**STORED ROWS**.
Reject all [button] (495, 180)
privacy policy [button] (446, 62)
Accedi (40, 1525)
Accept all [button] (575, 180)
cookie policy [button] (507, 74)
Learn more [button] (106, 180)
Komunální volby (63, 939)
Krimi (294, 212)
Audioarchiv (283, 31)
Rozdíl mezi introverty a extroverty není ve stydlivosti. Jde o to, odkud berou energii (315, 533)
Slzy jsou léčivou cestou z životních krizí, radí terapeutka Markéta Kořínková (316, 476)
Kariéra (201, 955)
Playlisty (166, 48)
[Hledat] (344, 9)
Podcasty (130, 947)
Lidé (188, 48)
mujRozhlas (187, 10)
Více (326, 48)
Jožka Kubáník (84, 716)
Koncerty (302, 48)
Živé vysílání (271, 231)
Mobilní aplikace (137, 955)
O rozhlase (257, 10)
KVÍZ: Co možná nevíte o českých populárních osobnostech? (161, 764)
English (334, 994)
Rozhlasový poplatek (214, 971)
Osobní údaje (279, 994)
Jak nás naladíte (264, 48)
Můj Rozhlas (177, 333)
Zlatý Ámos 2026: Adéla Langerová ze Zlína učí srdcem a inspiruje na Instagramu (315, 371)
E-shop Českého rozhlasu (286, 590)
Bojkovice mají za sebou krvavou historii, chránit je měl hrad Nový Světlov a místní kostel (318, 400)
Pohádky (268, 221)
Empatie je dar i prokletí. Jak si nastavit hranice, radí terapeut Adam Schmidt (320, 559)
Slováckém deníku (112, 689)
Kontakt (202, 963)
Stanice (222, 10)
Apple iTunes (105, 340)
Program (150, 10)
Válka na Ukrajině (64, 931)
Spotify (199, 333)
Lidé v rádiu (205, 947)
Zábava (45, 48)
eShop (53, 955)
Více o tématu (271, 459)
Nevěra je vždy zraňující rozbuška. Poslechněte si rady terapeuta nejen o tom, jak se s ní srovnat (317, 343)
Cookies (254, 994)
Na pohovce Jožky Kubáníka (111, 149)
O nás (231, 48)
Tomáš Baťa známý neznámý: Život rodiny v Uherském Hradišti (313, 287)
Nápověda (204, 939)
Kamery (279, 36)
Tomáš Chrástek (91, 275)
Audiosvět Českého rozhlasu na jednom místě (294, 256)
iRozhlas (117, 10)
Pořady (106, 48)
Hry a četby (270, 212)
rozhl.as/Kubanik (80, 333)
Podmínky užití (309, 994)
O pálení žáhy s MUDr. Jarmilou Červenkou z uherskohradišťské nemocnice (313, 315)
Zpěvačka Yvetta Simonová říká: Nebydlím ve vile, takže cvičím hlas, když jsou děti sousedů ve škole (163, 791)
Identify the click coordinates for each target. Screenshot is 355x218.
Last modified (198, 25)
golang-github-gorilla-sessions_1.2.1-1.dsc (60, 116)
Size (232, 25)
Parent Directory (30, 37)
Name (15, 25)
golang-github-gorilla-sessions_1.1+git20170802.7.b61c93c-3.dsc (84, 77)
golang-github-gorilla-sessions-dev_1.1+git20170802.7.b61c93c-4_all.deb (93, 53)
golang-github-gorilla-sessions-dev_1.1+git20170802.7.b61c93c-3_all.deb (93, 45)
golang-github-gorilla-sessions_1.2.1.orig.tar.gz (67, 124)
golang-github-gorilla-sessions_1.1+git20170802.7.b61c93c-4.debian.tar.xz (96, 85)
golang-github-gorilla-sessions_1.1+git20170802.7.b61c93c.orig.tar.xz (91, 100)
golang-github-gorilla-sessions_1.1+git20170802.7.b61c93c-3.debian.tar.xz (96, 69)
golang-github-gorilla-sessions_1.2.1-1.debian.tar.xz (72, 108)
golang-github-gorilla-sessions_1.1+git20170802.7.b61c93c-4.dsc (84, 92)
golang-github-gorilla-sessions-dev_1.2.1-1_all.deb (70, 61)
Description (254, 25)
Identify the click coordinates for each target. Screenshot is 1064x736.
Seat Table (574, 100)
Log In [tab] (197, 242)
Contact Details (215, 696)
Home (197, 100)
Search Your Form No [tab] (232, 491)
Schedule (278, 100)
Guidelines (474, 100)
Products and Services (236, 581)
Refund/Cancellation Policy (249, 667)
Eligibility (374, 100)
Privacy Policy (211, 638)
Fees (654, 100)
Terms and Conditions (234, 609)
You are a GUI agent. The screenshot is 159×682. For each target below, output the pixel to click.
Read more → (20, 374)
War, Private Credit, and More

**INSTRUCTIONS FOR THE TASK**.
Could you reproduce the listing above line for line, with every character unchanged?

**RESPONSE TO THIS EXERCISE**.
Reject all [button] (495, 180)
privacy policy [button] (446, 62)
Accedi (40, 1525)
Accept all [button] (575, 180)
cookie policy [button] (507, 74)
Learn more [button] (106, 180)
Komunální volby (63, 939)
Krimi (294, 212)
Audioarchiv (283, 31)
Rozdíl mezi introverty a extroverty není ve stydlivosti. Jde o to, odkud berou energii (315, 533)
Slzy jsou léčivou cestou z životních krizí, radí terapeutka Markéta Kořínková (316, 476)
Kariéra (201, 955)
Playlisty (166, 48)
[Hledat] (344, 9)
Podcasty (130, 947)
Lidé (188, 48)
mujRozhlas (187, 10)
Více (326, 48)
Jožka Kubáník (84, 716)
Koncerty (302, 48)
Živé vysílání (271, 231)
Mobilní aplikace (137, 955)
O rozhlase (257, 10)
KVÍZ: Co možná nevíte o českých populárních osobnostech? (161, 764)
English (334, 994)
Rozhlasový poplatek (214, 971)
Osobní údaje (279, 994)
Jak nás naladíte (264, 48)
Můj Rozhlas (177, 333)
Zlatý Ámos 2026: Adéla Langerová ze Zlína učí srdcem a inspiruje na Instagramu (315, 371)
E-shop Českého rozhlasu (286, 590)
Bojkovice mají za sebou krvavou historii, chránit je měl hrad Nový Světlov a místní kostel (318, 400)
Pohádky (268, 221)
Empatie je dar i prokletí. Jak si nastavit hranice, radí terapeut Adam Schmidt (320, 559)
Slováckém deníku (112, 689)
Kontakt (202, 963)
Stanice (222, 10)
Apple iTunes (105, 340)
Program (150, 10)
Válka na Ukrajině (64, 931)
Spotify (199, 333)
Lidé v rádiu (205, 947)
Zábava (45, 48)
eShop (53, 955)
Více o tématu (271, 459)
Nevěra je vždy zraňující rozbuška. Poslechněte si rady terapeuta nejen o tom, jak se s ní srovnat (317, 343)
Cookies (254, 994)
Na pohovce Jožky Kubáníka (111, 149)
O nás (231, 48)
Tomáš Baťa známý neznámý: Život rodiny v Uherském Hradišti (313, 287)
Nápověda (204, 939)
Kamery (279, 36)
Tomáš Chrástek (91, 275)
Audiosvět Českého rozhlasu na jednom místě (294, 256)
iRozhlas (117, 10)
Pořady (106, 48)
Hry a četby (270, 212)
rozhl.as/Kubanik (80, 333)
Podmínky užití (309, 994)
O pálení žáhy s MUDr. Jarmilou Červenkou z uherskohradišťské nemocnice (313, 315)
Zpěvačka Yvetta Simonová říká: Nebydlím ve vile, takže cvičím hlas, když jsou děti sousedů ve škole (163, 791)
Identify the click coordinates for each target. Screenshot is 355x218.
Last modified (198, 25)
golang-github-gorilla-sessions_1.2.1-1.dsc (60, 116)
Size (232, 25)
Parent Directory (30, 37)
Name (15, 25)
golang-github-gorilla-sessions_1.1+git20170802.7.b61c93c-3.dsc (84, 77)
golang-github-gorilla-sessions-dev_1.1+git20170802.7.b61c93c-4_all.deb (93, 53)
golang-github-gorilla-sessions-dev_1.1+git20170802.7.b61c93c-3_all.deb (93, 45)
golang-github-gorilla-sessions_1.2.1.orig.tar.gz (67, 124)
golang-github-gorilla-sessions_1.1+git20170802.7.b61c93c-4.debian.tar.xz (96, 85)
golang-github-gorilla-sessions_1.1+git20170802.7.b61c93c.orig.tar.xz (91, 100)
golang-github-gorilla-sessions_1.1+git20170802.7.b61c93c-3.debian.tar.xz (96, 69)
golang-github-gorilla-sessions_1.2.1-1.debian.tar.xz (72, 108)
golang-github-gorilla-sessions_1.1+git20170802.7.b61c93c-4.dsc (84, 92)
golang-github-gorilla-sessions-dev_1.2.1-1_all.deb (70, 61)
Description (254, 25)
Identify the click coordinates for each target. Screenshot is 1064x736.
Seat Table (574, 100)
Log In [tab] (197, 242)
Contact Details (215, 696)
Home (197, 100)
Search Your Form No [tab] (232, 491)
Schedule (278, 100)
Guidelines (474, 100)
Products and Services (236, 581)
Refund/Cancellation Policy (249, 667)
Eligibility (374, 100)
Privacy Policy (211, 638)
Fees (654, 100)
Terms and Conditions (234, 609)
You are a GUI agent. The screenshot is 159×682. For each target below, output the pixel to click.
Read more → (20, 374)
War, Private Credit, and More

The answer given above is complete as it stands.